__Task data__.
----------
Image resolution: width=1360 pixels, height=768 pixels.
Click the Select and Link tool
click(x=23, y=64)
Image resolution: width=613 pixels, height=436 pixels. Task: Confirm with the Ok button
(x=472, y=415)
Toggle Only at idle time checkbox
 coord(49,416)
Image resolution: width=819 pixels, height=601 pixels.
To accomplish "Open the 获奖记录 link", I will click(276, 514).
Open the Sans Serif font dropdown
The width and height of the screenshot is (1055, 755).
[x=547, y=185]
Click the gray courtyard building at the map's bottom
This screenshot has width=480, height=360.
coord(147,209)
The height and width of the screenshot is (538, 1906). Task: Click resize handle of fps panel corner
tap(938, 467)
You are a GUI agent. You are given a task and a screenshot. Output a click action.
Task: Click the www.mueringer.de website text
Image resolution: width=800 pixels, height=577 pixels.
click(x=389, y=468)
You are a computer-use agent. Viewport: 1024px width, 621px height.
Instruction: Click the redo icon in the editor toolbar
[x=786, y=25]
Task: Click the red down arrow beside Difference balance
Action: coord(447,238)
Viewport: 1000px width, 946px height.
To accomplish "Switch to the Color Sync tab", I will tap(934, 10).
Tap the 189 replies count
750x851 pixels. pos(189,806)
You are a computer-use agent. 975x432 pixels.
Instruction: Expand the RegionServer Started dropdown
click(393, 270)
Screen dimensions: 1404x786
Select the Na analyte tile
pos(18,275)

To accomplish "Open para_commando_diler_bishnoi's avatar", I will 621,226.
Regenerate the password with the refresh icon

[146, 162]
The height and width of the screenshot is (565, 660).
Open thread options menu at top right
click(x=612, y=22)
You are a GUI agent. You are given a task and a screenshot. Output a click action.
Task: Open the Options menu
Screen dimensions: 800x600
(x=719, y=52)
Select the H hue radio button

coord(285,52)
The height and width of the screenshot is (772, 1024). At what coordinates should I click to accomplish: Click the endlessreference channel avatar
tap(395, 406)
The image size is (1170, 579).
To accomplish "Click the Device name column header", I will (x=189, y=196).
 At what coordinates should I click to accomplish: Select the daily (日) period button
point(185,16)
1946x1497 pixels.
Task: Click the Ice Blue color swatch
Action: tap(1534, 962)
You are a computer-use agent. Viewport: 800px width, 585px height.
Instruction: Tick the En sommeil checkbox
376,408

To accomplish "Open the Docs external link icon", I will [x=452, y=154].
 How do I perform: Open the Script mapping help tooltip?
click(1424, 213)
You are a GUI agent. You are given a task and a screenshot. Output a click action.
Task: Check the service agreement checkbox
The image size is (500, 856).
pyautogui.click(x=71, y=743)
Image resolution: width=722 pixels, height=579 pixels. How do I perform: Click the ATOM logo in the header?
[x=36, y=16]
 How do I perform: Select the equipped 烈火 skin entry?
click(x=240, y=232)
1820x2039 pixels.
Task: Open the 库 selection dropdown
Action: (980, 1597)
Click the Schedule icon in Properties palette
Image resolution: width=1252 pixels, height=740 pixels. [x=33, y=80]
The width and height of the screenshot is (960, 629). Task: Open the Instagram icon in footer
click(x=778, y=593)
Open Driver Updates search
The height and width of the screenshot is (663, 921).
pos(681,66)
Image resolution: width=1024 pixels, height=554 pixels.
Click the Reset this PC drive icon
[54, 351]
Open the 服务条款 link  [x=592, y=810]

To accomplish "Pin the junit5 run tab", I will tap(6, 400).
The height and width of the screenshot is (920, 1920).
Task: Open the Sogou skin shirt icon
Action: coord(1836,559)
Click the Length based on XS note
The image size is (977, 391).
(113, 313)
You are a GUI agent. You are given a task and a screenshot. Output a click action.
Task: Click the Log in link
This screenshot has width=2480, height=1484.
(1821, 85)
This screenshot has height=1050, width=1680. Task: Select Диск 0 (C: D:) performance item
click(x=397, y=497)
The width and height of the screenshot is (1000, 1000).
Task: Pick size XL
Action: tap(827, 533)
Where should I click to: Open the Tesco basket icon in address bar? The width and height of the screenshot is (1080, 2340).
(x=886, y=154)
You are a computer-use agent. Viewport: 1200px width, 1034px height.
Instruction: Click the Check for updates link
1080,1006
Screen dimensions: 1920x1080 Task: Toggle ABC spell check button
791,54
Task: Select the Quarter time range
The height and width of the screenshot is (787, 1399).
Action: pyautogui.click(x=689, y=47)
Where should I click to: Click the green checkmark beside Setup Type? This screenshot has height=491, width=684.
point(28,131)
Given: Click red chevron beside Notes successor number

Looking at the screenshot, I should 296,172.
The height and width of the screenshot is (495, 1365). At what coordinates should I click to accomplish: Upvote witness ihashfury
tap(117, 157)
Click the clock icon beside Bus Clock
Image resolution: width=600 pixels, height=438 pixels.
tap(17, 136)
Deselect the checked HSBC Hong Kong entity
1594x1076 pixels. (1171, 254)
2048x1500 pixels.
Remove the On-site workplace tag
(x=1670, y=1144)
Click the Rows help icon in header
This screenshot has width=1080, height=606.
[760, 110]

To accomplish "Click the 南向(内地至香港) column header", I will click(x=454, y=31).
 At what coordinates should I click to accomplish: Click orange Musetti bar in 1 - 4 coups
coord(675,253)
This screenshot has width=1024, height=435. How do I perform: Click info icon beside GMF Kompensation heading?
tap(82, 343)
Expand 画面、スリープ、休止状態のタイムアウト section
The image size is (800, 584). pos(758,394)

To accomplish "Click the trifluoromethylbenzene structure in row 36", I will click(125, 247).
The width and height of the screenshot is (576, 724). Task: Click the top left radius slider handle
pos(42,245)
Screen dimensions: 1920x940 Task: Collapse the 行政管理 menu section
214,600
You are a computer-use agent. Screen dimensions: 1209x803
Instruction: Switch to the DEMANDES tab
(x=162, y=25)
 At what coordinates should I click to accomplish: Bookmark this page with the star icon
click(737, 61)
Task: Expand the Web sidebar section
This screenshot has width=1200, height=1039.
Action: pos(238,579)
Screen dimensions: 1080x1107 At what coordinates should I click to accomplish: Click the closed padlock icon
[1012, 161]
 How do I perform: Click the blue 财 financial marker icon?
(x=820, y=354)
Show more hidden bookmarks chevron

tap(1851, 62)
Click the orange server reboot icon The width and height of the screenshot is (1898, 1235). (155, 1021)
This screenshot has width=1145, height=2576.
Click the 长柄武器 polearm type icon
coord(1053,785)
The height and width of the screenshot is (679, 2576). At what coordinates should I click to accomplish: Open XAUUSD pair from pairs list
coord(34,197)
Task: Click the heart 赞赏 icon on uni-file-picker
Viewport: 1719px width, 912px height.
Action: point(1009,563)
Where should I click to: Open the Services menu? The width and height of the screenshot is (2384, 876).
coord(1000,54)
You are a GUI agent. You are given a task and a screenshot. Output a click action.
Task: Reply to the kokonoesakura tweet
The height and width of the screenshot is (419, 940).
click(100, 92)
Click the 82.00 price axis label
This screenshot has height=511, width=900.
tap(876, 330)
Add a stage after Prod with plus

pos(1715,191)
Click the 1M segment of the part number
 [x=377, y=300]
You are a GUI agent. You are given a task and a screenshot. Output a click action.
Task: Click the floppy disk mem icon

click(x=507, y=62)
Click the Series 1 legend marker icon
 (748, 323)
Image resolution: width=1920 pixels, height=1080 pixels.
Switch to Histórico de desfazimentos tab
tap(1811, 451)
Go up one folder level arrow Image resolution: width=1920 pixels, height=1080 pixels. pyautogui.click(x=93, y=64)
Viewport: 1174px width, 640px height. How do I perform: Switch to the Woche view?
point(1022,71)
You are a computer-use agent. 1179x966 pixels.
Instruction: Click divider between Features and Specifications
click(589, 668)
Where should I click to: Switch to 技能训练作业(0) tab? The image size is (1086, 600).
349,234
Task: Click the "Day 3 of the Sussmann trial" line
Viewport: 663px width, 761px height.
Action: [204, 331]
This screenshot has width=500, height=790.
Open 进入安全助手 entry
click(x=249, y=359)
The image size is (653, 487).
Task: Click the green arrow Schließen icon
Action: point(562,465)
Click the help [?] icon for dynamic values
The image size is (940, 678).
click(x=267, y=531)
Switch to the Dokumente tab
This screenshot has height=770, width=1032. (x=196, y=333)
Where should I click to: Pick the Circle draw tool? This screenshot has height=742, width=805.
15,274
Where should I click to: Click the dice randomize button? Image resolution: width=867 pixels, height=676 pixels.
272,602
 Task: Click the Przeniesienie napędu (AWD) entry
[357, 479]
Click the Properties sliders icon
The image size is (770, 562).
----------
__Work to be completed__. Pull out every line of the records that contains the string "menu", copying each line in full.

__Written solution__.
Open thread options menu at top right
Task: Open the Options menu
Screen dimensions: 1920x940 Task: Collapse the 行政管理 menu section
Where should I click to: Open the Services menu? The width and height of the screenshot is (2384, 876).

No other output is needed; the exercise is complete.